# Exercise prompt:
Copy out every line holding the string "agent" from the records below.

(Saved data entries)
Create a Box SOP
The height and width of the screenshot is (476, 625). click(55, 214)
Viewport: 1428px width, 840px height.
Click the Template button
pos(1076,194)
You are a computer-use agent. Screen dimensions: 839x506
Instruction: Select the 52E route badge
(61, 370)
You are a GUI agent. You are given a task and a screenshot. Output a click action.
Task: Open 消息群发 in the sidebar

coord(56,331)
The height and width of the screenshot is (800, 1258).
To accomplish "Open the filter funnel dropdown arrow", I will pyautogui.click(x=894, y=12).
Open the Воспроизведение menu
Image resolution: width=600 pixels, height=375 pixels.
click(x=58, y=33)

# Answer to the exercise:
You are a computer-use agent. Screen dimensions: 839x506
You are a GUI agent. You are given a task and a screenshot. Output a click action.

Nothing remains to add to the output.